Firstly for ball A we have ,

Initial Velocity u = 0

Distance s = ( 1 - x )h

Using the second equation of motion

$s = ut + \frac{1}{2} at {}^{2}$

Put the values here ,

$= > (1 - x)h = \frac{1}{2} gt {}^{2}$

From here time t

$t = \sqrt{2(1 - x) \frac{h}{g} }$

Now by using the first equation of motion

v = u + at

$v = g \sqrt{2(1 - x) \frac{h}{g} } ..............(1)$

[ as here u is zero. Instead of t putting the value we derived above ]

_________________

Now for Ball B ,

Distance travelled s = xh

Again following the steps as done for A ,

$xh = u \sqrt{2(1 - x) \frac{h}{g} } - \frac{1}{2} g(2(1 - x) \frac{h}{g} )$

[ Here again instead of t we have put the value derived as time for both is same. Now as the ball is thrown against gravity , g will be negative ]
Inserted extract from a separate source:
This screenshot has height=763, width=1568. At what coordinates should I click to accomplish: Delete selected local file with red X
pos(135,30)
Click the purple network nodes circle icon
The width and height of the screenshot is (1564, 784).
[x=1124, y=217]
From this equation We derive the value of u

$= > u = \sqrt{ \frac{gh}{2(1 - x)} }$

Now here v = u - gt

$= > v = \sqrt{ \frac{gh}{2(1 - x)} } - \sqrt{2g(1 - x)h} ...........(2)$

Va = 2 ( Vb)

As per the question we have

$\sqrt{2g(1 - x) h } = 2\times \sqrt{ \frac{gh}{2(1 - x)} } - 2 \sqrt{2g(1 - x) h} \\ \\ = >3 \sqrt{} 2g(1 - x)h = 2 \sqrt{ \frac{gh}{2(1 - x)} } \\ = > 9(1 - x) = \frac{1}{1 - x} \\ \\ = > 9(1 - x) {}^{2} = 1 \\ = > (1 - x) {}^{2} = \frac{1}{9} \\ \\$